Following the backflow is generally cleaning everything as well as possible, including removing the needle and gently wiping it clean. Once again, while I thought I did a good job, the DVD showed me some parts I missed, which could have resulted in paint drying inside the brush and generally creating a clog. Complete disassembling of the brush and washing/soaking of the parts will help, even if it is a little scary. 

The next step, for me, was getting comfortable with thinning my current paints. I have a fairly wide selection of paints and don't fancy buying a full line of airbrush paints. After asking around and doing some more research, I settled on a flow aid to add to my paints:

The final lesson for today's post is to read the bottle. I spent two evenings trying to make my paint mixtures have a "milk" like consistency and still stick to the model, with limited success, as you may judge from the models below. I repeatedly ran into the problem that the paint would not stick to the plastic, and despite adjusting to add more paint and less flow-aid, acted like a wash and generally was blown into the recesses of the models:

I managed to do a little better with the red on the Termagants, but not by much.
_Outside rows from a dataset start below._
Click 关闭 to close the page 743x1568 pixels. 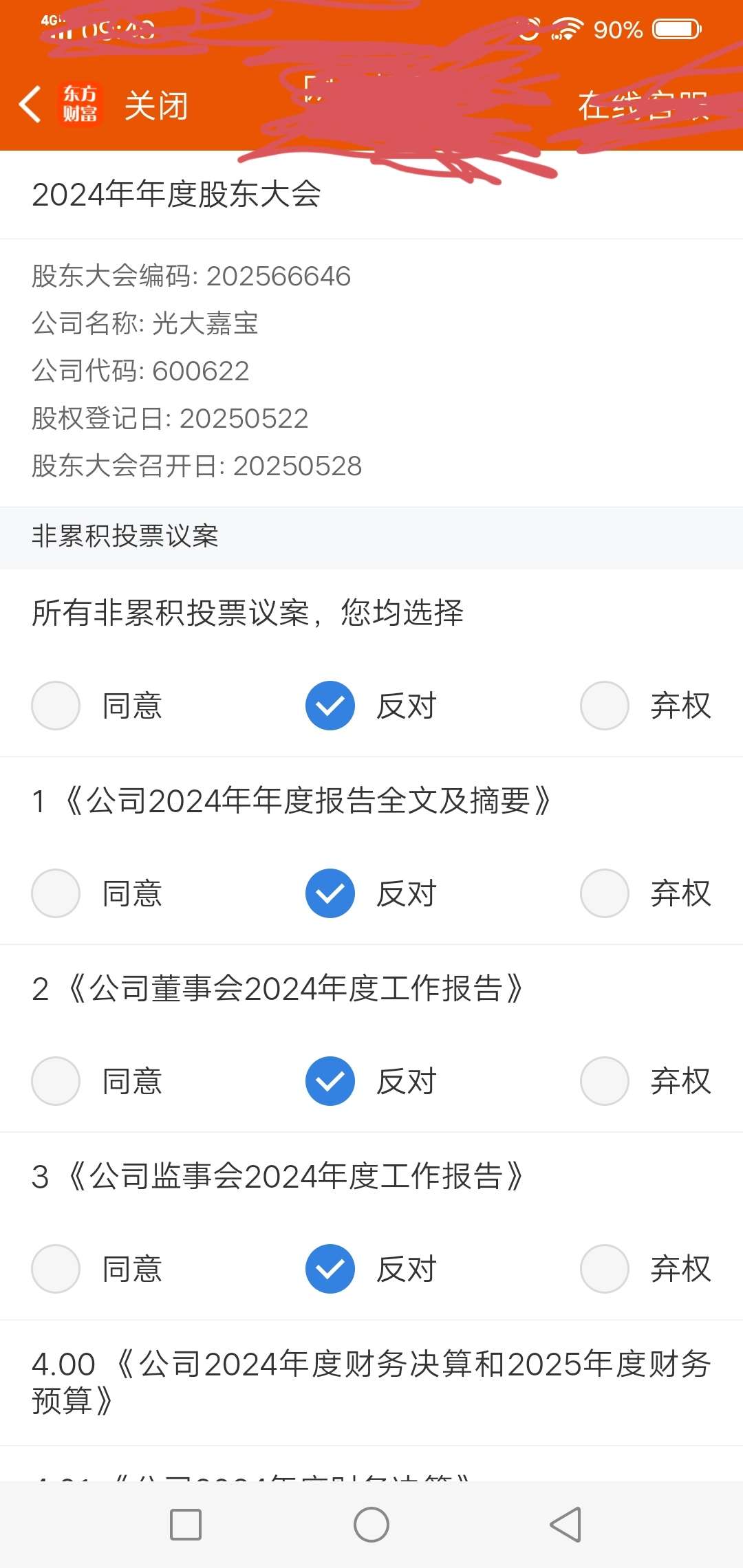(156, 105)
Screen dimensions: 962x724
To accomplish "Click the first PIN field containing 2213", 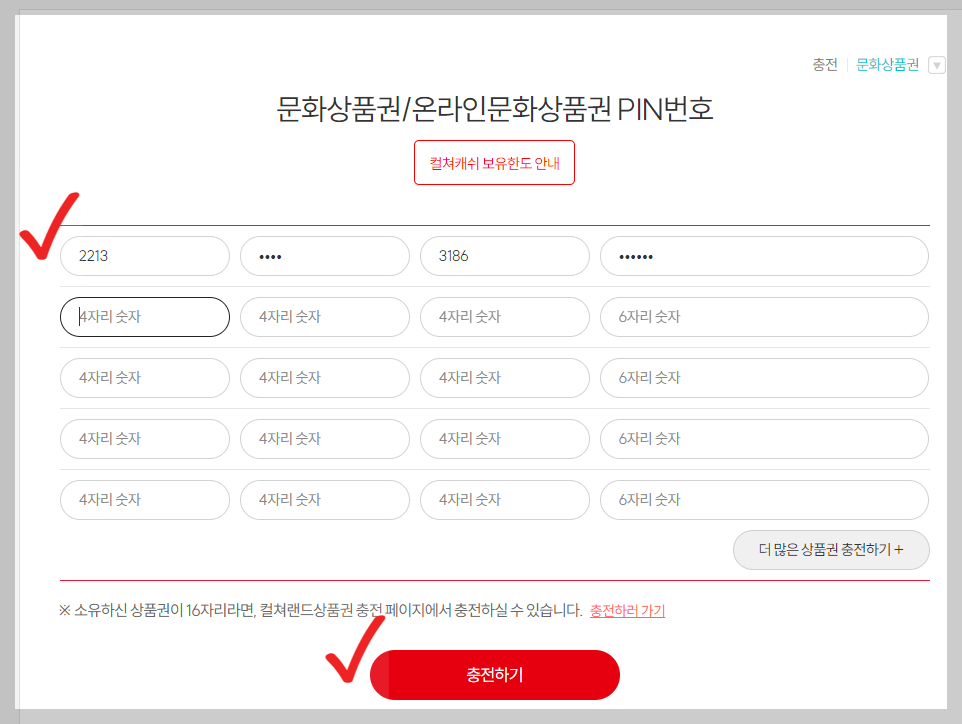I will pos(145,256).
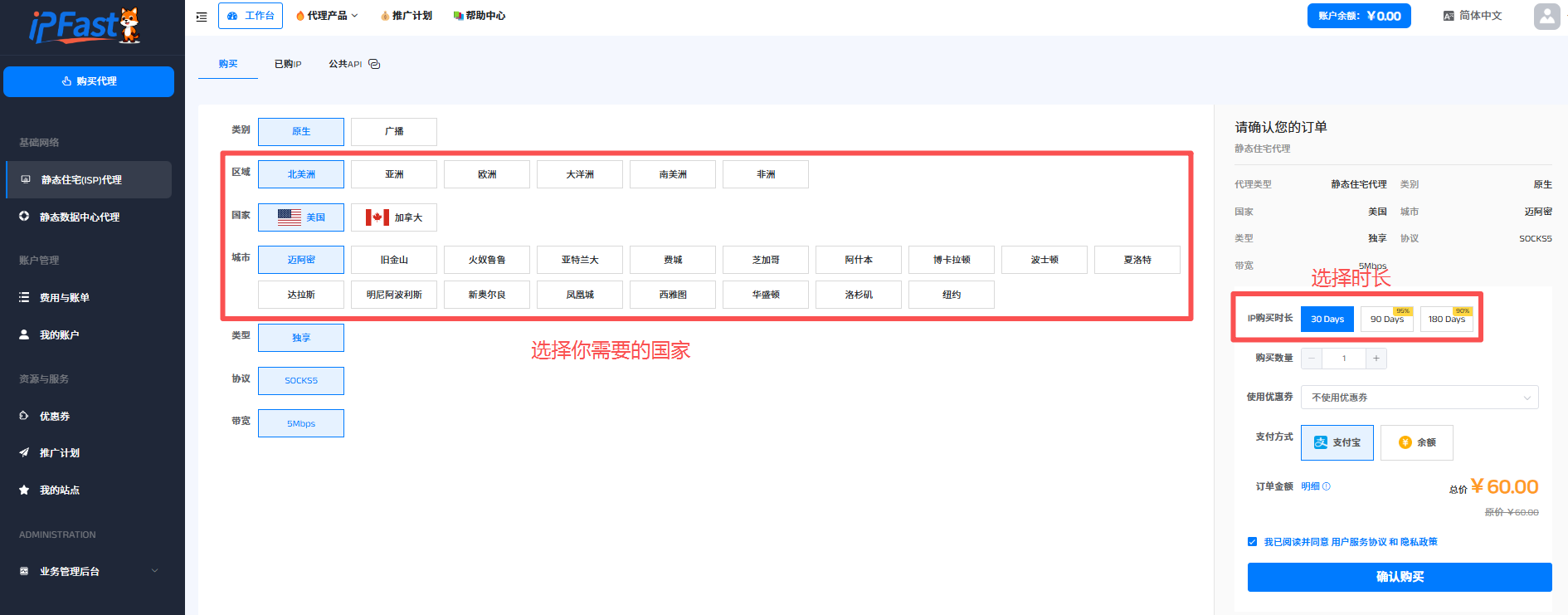Select 加拿大 as the country
This screenshot has height=615, width=1568.
click(x=393, y=217)
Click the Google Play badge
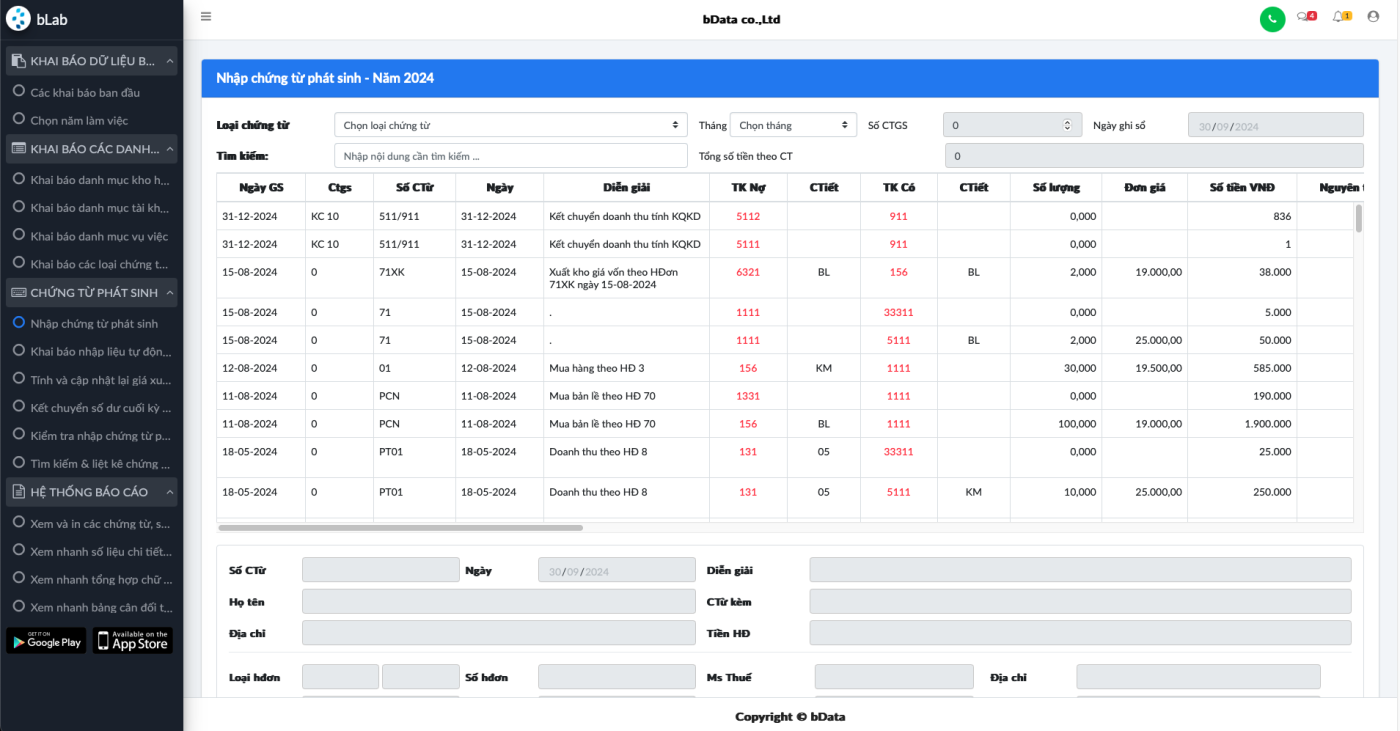The width and height of the screenshot is (1400, 731). click(46, 641)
After generally getting frustrated, it finally occurred to me to look at the bottle, which informed me I should be diluting it with 20 parts water before mixing with the paint. Major facepalm moment, particularly since I had run out of time for that session and wouldn't be able to apply this lesson until the next time I break out the airbrush.

There's definitely a learning curve I'm going through, but I am inspired with the amazing things other painters can do with airbrushing. I hope you'll join me as I continue to learn, whether you have things to teach me or if my lessons learned will help you as you begin your own journey into airbrushing.